ECLI:NL:GHAMS:2015:2699
Gerechtshof Amsterdam
- Hoger beroep
- Rechtspraak.nl
Herziening van beslissingen in hoger beroep inzake betaling van facturen voor kinderopvang
In deze zaak heeft het Gerechtshof Amsterdam op 30 juni 2015 uitspraak gedaan in hoger beroep over een geschil tussen een kinderopvangorganisatie en een cliënt over de betaling van facturen. Het hof kwam terug op eerdere beslissingen in een tussenarrest van 24 februari 2015, waarin ten onrechte acht was geslagen op de memorie van antwoord van de geïntimeerde.

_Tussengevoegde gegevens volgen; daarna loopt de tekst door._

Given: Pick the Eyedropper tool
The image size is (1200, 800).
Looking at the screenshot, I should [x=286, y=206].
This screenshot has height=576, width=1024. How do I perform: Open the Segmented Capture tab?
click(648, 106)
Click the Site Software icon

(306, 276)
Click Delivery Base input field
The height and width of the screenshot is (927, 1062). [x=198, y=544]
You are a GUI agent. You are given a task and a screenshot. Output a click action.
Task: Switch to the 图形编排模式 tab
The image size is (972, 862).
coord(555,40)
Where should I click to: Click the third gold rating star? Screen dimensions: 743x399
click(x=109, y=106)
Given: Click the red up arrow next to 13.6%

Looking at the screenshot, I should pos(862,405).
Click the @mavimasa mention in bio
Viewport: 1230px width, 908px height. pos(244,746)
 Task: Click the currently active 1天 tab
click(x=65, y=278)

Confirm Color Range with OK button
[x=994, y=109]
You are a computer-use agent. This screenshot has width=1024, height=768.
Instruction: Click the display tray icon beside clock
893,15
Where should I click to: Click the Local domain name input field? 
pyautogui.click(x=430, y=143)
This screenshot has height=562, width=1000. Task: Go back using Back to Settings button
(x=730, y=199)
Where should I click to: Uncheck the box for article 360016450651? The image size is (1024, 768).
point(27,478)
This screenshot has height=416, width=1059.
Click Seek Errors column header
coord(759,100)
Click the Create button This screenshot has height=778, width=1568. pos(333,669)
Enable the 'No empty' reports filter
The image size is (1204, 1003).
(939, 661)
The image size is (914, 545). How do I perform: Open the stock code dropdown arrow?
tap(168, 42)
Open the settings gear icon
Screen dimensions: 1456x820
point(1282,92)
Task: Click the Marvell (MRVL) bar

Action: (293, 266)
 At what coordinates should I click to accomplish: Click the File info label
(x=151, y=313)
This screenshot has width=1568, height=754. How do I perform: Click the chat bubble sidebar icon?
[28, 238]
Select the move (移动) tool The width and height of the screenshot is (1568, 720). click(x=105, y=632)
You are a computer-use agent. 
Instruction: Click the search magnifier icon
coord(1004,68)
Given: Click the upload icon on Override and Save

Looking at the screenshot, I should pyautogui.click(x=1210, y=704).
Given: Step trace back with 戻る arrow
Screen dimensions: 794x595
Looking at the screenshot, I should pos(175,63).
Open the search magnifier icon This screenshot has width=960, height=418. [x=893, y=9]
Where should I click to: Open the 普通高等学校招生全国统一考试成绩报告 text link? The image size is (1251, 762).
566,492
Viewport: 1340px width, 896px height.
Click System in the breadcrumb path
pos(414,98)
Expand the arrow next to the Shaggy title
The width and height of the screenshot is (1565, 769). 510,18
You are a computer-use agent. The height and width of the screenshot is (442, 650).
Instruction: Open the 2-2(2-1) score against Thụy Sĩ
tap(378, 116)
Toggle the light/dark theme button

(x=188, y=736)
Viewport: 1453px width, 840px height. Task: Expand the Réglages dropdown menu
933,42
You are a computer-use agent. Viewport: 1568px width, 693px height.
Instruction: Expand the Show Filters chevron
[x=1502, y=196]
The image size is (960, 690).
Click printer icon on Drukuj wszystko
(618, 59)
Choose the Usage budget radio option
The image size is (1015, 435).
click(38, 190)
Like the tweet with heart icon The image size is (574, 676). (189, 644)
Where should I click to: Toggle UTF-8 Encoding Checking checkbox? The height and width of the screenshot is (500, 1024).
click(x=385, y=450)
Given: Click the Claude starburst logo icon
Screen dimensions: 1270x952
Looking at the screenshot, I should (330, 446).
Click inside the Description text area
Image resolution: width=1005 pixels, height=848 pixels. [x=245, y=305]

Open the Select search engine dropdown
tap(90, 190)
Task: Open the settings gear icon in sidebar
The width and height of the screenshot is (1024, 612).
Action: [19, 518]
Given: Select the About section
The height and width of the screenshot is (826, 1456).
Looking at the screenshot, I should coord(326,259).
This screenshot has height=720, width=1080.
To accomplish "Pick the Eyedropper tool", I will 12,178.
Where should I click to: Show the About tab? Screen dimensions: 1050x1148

De appellante, vertegenwoordigd door mr. M.M.E. van Veen-Oudenaarden, had vorderingen ingesteld tot betaling van facturen voor kinderopvang, die door de kantonrechter eerder waren afgewezen. Het hof oordeelde dat de appellante haar vordering voldoende had onderbouwd met bewijsstukken, in tegenstelling tot de geïntimeerde, die de hoogte van de gevorderde hoofdsom betwistte zonder deze betwisting te onderbouwen. Het hof heeft de vorderingen van de appellante alsnog toegewezen, inclusief de wettelijke rente en buitengerechtelijke incassokosten. De geïntimeerde werd veroordeeld in de proceskosten van beide instanties. Het hof vernietigde het vonnis van de kantonrechter en verklaarde de veroordelingen uitvoerbaar bij voorraad.